All of IBM

IBM Haifa Labs

# A Kernel-based Communication Fault Injector for Dependability Testing of Distributed Systems

Roberto Jung Drebes, Gabriela Jacques-Silva, Joana Matos Fonseca da Trindade, and Taisy Silva Weber, Instituto de Informatica - Universidade Federal do Rio Grande do Sul

Software-implemented fault injection is a powerful strategy to test fault-tolerant protocols in distributed environments. In this paper, we present ComFIRM, a communication fault injection tool we developed that minimizes the probe effect on the tested protocols. ComFIRM explores the possibility of inserting code directly inside the Linux kernel in the lowest level of the protocol stack through the load of modules.
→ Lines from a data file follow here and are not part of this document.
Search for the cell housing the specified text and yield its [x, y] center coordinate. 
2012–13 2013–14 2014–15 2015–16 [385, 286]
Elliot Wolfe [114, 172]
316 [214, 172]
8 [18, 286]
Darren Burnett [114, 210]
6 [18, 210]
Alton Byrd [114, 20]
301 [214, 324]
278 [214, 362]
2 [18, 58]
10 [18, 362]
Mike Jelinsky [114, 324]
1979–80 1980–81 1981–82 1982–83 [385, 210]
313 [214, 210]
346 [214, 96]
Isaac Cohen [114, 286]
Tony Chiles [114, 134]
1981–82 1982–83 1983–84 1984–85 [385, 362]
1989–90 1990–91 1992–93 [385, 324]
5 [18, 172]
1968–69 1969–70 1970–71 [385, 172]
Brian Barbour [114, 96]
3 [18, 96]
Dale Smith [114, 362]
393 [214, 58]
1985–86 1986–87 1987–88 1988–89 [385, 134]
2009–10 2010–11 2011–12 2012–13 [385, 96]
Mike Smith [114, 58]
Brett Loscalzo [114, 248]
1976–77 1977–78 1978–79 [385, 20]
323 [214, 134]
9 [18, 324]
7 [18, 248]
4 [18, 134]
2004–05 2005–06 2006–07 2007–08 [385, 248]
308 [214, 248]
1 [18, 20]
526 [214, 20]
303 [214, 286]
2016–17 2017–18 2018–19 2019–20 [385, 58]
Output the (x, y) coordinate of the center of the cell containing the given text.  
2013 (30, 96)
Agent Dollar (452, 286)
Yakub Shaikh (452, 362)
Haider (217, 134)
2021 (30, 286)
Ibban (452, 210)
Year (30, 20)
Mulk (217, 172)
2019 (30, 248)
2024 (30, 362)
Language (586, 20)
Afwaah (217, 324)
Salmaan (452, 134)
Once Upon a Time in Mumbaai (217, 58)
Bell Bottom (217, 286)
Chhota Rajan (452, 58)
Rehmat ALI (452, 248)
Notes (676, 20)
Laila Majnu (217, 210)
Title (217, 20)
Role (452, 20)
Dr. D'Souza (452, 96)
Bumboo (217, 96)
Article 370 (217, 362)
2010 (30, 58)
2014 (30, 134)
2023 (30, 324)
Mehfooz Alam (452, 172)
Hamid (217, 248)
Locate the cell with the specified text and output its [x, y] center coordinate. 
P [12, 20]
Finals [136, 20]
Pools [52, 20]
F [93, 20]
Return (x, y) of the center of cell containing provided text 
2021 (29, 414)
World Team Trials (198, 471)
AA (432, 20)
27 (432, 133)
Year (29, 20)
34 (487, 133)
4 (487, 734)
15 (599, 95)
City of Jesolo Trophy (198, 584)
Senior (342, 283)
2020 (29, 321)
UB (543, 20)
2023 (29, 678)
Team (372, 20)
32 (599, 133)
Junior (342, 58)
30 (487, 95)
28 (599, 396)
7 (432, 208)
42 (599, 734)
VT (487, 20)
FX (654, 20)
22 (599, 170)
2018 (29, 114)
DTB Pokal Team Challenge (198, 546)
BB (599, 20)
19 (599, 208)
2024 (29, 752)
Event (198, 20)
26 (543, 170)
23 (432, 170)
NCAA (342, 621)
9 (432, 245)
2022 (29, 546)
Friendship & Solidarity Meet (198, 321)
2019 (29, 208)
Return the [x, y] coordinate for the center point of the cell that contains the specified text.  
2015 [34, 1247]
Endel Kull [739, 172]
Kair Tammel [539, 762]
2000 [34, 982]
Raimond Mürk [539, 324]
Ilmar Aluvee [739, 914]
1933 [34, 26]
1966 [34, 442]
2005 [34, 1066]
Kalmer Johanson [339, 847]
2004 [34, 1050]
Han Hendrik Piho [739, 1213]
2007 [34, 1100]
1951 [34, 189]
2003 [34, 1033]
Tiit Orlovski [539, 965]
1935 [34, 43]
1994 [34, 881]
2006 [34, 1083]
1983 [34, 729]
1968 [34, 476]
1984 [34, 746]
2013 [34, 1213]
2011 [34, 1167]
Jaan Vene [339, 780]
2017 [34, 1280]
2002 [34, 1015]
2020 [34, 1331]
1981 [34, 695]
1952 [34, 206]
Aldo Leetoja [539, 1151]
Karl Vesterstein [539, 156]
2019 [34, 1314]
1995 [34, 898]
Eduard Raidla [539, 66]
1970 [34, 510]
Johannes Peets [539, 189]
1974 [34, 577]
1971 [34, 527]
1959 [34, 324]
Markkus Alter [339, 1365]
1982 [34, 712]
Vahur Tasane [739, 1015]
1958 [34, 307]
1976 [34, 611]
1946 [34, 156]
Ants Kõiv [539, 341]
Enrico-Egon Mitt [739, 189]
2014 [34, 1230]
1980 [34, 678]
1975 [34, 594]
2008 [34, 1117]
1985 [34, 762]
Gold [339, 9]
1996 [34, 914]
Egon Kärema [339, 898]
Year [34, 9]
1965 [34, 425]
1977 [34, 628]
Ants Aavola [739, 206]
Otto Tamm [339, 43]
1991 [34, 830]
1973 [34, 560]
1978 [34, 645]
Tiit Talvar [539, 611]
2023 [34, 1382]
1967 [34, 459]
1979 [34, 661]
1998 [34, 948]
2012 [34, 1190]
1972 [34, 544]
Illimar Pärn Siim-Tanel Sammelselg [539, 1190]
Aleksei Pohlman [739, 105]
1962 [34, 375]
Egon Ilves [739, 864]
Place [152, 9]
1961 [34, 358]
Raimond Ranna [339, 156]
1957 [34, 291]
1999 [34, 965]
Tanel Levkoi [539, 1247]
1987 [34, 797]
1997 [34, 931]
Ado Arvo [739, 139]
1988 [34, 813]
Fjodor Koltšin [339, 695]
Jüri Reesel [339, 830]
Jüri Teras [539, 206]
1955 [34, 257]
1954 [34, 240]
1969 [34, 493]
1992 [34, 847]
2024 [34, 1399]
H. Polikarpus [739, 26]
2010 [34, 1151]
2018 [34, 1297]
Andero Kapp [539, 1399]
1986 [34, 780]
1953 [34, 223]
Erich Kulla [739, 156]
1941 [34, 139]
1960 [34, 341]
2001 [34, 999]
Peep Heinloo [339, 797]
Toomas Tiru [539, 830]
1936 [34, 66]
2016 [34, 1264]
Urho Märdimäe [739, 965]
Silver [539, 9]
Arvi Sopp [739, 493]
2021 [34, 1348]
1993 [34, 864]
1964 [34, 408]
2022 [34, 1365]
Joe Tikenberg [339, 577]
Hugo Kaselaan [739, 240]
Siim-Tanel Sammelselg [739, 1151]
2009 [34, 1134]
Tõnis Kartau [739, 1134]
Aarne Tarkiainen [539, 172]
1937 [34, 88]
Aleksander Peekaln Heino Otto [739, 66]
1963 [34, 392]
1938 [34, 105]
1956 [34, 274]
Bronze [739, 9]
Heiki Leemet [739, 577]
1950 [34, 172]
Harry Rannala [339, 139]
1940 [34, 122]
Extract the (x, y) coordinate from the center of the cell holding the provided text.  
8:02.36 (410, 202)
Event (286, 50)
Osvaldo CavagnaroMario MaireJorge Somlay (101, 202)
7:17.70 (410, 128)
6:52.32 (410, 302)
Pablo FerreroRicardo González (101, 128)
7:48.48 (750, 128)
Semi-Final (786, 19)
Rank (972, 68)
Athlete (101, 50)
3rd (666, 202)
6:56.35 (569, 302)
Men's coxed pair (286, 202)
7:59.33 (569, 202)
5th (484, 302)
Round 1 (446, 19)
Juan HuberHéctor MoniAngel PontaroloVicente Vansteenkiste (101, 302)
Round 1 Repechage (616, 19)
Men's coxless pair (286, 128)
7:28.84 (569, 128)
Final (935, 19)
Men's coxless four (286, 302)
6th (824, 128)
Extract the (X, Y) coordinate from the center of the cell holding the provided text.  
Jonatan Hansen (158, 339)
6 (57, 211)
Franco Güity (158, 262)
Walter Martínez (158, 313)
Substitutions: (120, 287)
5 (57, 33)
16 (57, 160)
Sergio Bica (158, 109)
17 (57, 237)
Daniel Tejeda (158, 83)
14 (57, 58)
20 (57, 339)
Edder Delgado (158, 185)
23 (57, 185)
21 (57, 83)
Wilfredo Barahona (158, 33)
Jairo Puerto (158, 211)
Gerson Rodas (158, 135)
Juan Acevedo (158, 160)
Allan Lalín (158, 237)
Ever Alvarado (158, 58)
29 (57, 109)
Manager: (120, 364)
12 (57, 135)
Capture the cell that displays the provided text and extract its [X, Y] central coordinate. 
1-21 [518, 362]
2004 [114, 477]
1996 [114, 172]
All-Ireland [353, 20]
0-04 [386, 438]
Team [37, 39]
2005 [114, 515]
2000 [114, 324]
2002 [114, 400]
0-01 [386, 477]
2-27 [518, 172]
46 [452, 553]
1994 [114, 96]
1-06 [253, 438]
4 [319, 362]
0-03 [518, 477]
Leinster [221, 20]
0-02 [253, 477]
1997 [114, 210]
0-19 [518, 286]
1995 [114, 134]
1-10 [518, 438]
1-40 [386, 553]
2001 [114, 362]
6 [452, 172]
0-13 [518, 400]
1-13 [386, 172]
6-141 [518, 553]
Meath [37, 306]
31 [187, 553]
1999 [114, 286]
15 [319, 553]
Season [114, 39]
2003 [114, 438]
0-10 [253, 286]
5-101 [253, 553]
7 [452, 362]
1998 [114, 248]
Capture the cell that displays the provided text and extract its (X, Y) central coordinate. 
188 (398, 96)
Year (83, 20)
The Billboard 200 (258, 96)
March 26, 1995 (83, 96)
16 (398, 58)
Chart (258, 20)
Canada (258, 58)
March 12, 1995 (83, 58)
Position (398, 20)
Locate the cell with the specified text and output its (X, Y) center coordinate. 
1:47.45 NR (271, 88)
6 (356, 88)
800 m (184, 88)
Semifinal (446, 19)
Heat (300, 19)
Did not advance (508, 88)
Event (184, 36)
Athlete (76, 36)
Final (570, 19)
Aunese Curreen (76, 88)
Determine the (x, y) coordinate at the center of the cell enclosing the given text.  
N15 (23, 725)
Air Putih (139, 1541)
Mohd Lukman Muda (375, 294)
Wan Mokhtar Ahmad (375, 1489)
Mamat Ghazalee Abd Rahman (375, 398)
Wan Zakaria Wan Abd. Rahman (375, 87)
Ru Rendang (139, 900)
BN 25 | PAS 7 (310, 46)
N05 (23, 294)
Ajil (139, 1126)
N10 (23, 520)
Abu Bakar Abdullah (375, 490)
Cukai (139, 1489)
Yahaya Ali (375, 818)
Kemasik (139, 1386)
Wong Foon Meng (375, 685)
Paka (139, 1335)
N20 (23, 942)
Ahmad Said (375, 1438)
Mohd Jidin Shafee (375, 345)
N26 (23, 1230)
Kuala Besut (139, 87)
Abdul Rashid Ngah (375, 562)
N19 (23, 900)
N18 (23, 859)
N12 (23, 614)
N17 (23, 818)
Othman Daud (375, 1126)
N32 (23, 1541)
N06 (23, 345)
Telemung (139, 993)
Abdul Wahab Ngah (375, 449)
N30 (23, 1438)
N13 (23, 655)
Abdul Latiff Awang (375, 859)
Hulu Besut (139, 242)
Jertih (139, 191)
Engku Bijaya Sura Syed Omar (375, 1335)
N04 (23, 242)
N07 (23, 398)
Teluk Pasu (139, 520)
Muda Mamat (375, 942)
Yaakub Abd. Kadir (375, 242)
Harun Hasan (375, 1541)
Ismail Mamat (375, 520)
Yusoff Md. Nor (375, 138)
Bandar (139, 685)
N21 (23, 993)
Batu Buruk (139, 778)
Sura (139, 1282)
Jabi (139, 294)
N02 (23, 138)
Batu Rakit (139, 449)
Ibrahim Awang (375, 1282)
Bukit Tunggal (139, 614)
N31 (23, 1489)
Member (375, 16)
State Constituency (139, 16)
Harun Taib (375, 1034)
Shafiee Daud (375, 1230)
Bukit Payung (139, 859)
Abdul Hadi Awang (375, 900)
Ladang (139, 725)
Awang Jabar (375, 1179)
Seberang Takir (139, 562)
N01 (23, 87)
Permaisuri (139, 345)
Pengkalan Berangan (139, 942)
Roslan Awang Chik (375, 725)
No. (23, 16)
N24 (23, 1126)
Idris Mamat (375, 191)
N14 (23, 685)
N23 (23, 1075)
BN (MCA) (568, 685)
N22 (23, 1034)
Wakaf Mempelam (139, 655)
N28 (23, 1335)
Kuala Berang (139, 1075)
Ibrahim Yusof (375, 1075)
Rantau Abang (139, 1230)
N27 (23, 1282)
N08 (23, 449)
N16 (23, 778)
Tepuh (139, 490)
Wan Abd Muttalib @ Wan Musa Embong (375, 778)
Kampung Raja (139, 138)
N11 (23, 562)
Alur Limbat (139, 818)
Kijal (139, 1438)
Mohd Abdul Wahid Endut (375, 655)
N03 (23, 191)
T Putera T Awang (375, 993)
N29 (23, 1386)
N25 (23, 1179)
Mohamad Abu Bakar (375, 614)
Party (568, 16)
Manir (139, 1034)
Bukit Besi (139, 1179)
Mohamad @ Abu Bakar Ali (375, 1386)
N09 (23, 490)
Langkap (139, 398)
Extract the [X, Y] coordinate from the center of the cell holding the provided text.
The tool injects faults directly into the message exchange subsystem, allowing the definition of test scenarios from a wide fault model that can affect messages being sent and/or received.

Additionally, the tool is demonstrated in an experiment that applies the fault injector to evaluate the behavior of a group membership service under communication faults.

# Invited Talk: Testing of MPI Software

Dan Quinlan, Lawrence Livermore National Laboratory

Large-scale scientific applications using the Message Passing Interface (MPI) standard are often difficult to test. Systems at DOE laboratories commonly use thousands of processors and emerging systems have tens of thousands of processors. The development environment for these systems is typically a small fraction of the whole machine and tools are often difficult to use at larger sizes. The problem is that applications often exhibit timing issues such as deadlocks and races on the real execution environment that they did not show in the small development environment. Thus, a method that causes applications to exhibit the bugs in the simpler development environment is crucial.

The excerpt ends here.